Presiden Jokowi, kata Fadjroel, juga telah menegaskan penyelenggaraan Pilkada di tahun ini tidak bisa lagi menunggu pandemi berakhir karena tidak ada yang tahu kapan penyebaran virus ini akan berakhir. Sehingga daripada menunda, penyelenggaraan kontestasi lima tahunan ini harus sesuai dengan protokol kesehatan agar aman dan tetap demokratis.

Lagipula pemilihan umum di masa pandemi ini bukanlah hal yang mustahil. Fadjroel kemudian menyebut ada sejumlah negara yang telah melaksanakan pemilihan umum seperti Singapura, Jerman, Prancis, dan Korea Selatan.

Sehingga, berkaca dengan hal tersebut, pemerintah tetap yakin untuk melaksanakan Pilkada 2020. Untuk melancarkan pelaksanaan kontestasi ini, pemerintah kemudian mengajak semua pihak untuk bergotong-royong mencegah potensi klaster baru penularan COVID-19 pada setiap tahapan pilkada. 

Apalagi, hal ini sudah diatur dalam Peraturan KPU (PKPU) Nomor 6/202 yang menyebut pelaksanaan Pilkada Serentak 2020 harus menerapkan protokol kesehatan tanpa mengenal warna zonasi wilayah. Selain itu, Jokowi juga meminta seluruh kementerian dan lembaga terkait, untuk terus mempersiapkan segala upaya untuk menghadapi Pilkada dengan kepatuhan pada protokol kesehatan dan penegakan hukum.

"Pilkada serentak ini harus menjadi momentum tampilnya cara-cara baru dan inovasi baru bagi masyarakat bersama penyelenggara negara untuk bangkit bersama dan menjadikan pilkada ajang adu gagasan, adu berbuat dan bertindak untuk meredam dan memutus rantai penyebaran COVID-19," ujarnya.

"Sekaligus menunjukkan kepada dunia internasional bahwa Indonesia adalah negara demokrasi konstitusional serta menjaga keberlanjutan sistem pemerintahan  demokratis sesuai dengan ideologi Pancasila dan konstitusi UUD 1945," imbuh dia.

Pilkada nekat di tengah positivity rate lebih dari 10 persen

Narasi mengenai Pilkada 2020 harus terus dilaksanakan karena berkaca dari negara lain juga pernah disinggung oleh epidemiolog dari Universitas Griffith Australia, Dicky Budiman beberapa waktu lalu.
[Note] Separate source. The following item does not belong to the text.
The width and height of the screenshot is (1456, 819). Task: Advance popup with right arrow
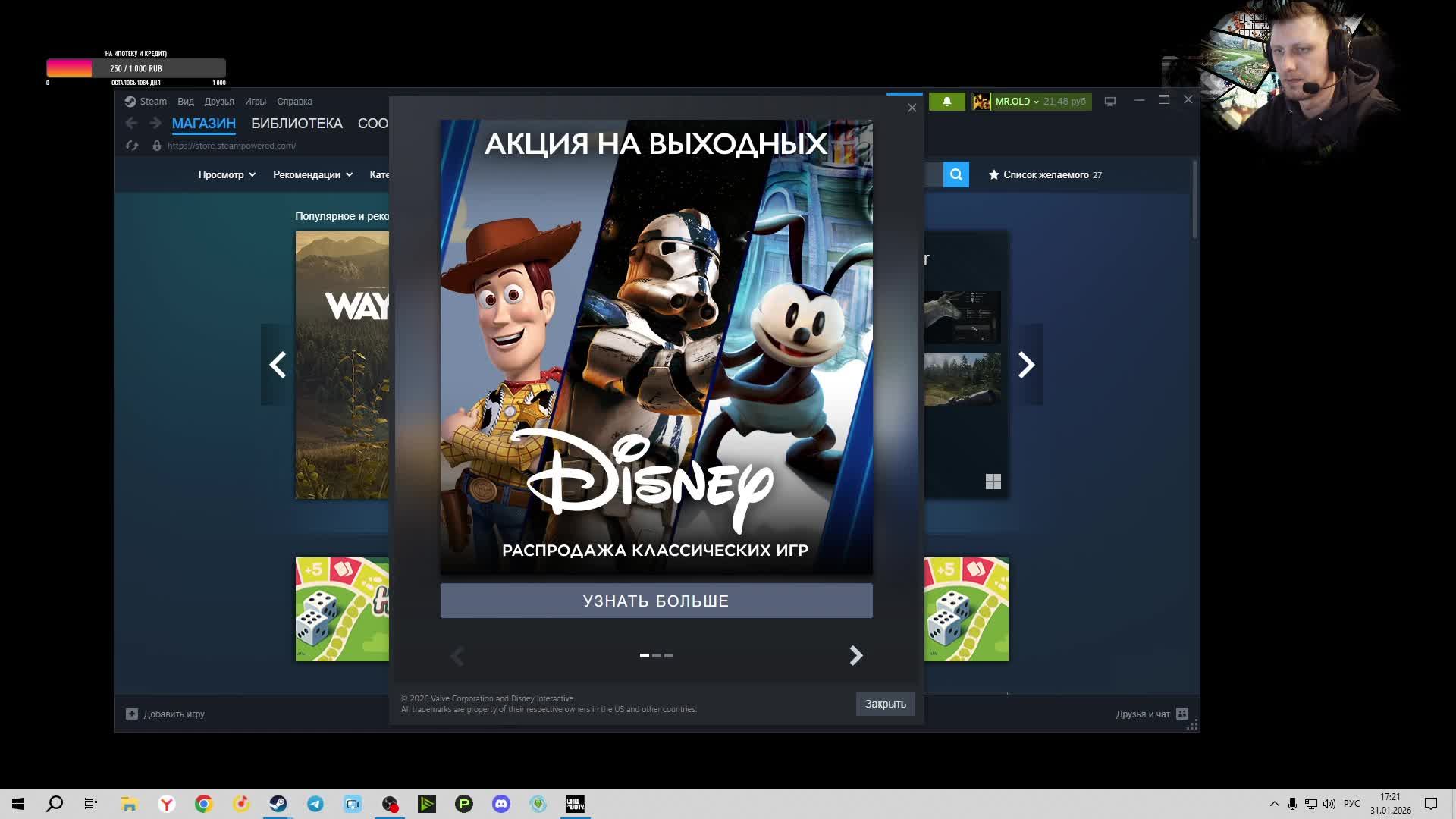(x=855, y=655)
Kepada VOI, Dicky menyebut pelaksanaan pemilihan kepala daerah di Indonesia adalah sebuah hal yang nekat karena saat ini positivity rate di Indonesia lebih dari 10 persen.
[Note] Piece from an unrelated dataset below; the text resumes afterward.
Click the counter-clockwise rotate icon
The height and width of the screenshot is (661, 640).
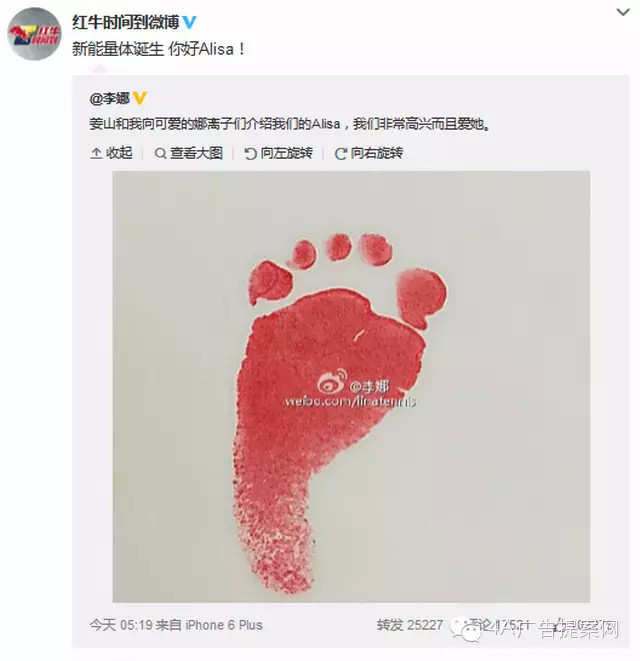250,154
Bahkan, dari data terakhir yang dikeluarkan oleh Kementerian Kesehatan per Minggu, 20 September kemarin jumlah positivity rate Indonesia mencapai angka 14,2 persen.
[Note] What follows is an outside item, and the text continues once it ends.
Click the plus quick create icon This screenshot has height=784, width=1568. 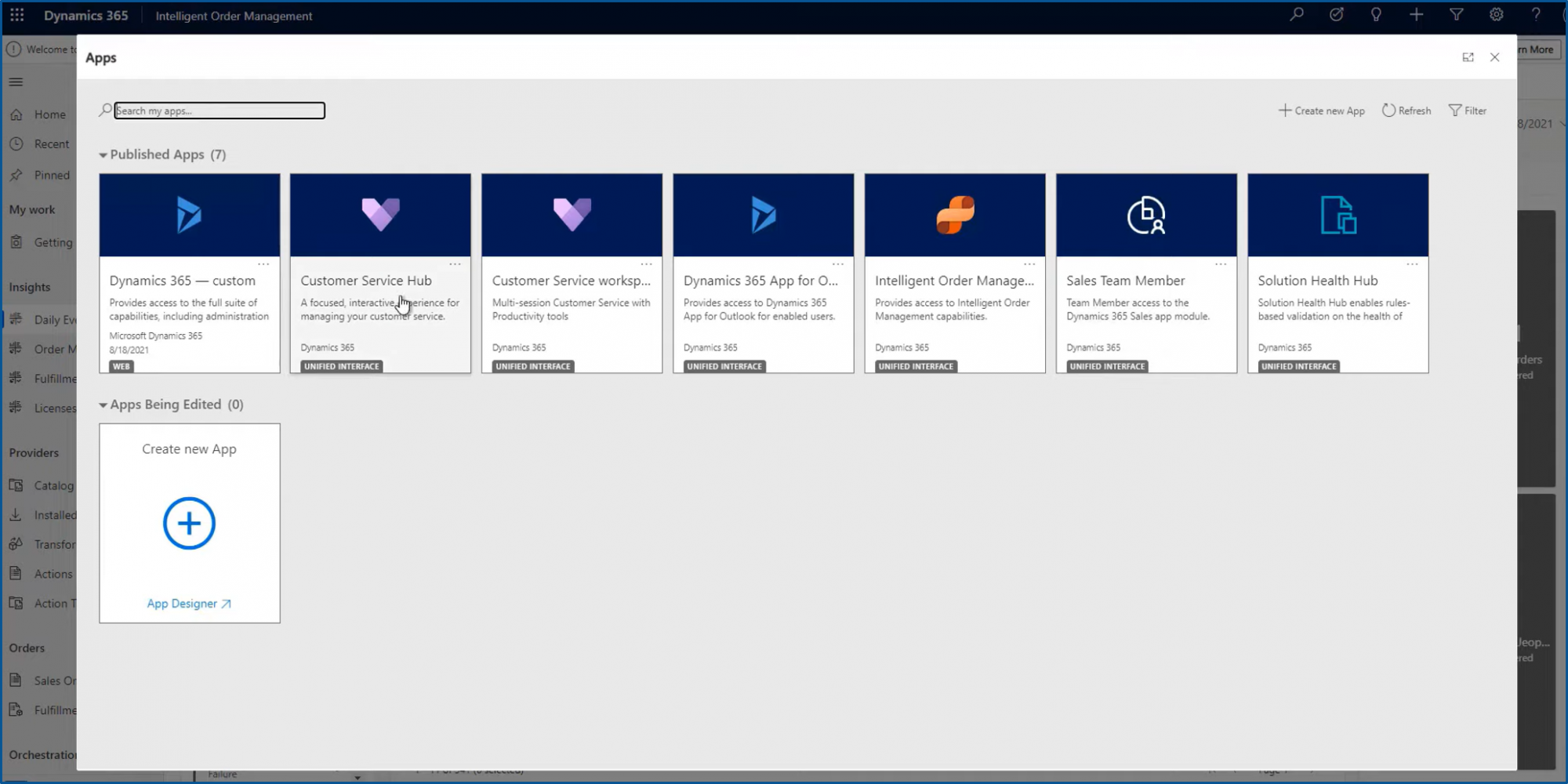point(1416,15)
"Iya (nekat, red). Jadi memang ini risikonya besar sekali ya dengan positivity rate yang setinggi ini kemudian mengadakan satu kegiatan yang melibatkan massa yang otomatis sulit dikendalikan dalam kaitan menjaga jarak, memakai masker," kata Dicky beberapa waktu lalu.

Kami kemudian mencoba membandingkan positivity rate Indonesia dengan sejumlah negara yang kerap disebut pemerintah sebagai contoh. Adapun maksud positivity rate adalah rasio jumlah kasus konfirmasi positif COVID-19 berbanding dengan total tes di suatu wilayah.

Berdasarkan data ourworldindata.org, tercatat positivity rate negara yang disebutkan pemerintah, seperti Korea Selatan, Prancis, Jerman, Singapura mempunyai positivity rate yang berada di bawah maupun di angka lima persen seperti standar World Health Organization.

Situs tersebut mencatat, ketika Korea Selatan melaksanakan pemilu pada 15 April lalu, positivity rate di negara tersebut hanya berkisar satu persen.

Kemudian, saat Prancis melaksanakan pemilihan umum pada 28 Juni lalu, jumlah positivity rate mereka berada di angka dua persen. Sedangkan Jerman, saat ini belum melakukan pemilihan umum karena pemilu baru akan dilaksanakan pada 2021 mendatang.

Sedangkan Singapura, tercatat melaksanakan pemilu pada 10 Juli lalu dengan tingkat positivity rate dikisaran tiga persen hingga lima persen.

Sehingga daripada membahayakan, Dicky kemudian meminta agar pemerintah kembali melakukan evaluasi terhadap pelaksanaan kontestasi politik ini. Apalagi banyak calon pesertanya yang sudah masuk dalam usia rentan.

Desakan agar pemerintah menunda pelaksanaan Pilkada 2020 juga muncul dari sejumlah pihak. Terbaru, dua organisasi keagamaan di Indonesia yaitu Pengurus Besar Nahdatul Ulama (PBNU) dan Pengurus Pusat (PP) Muhammadiyah meminta agar pelaksanaan pemilihan ini ditunda demi kesehatan masyarakat dan demi mencegah terjadinya penularan COVID-19 di tengah masyarakat.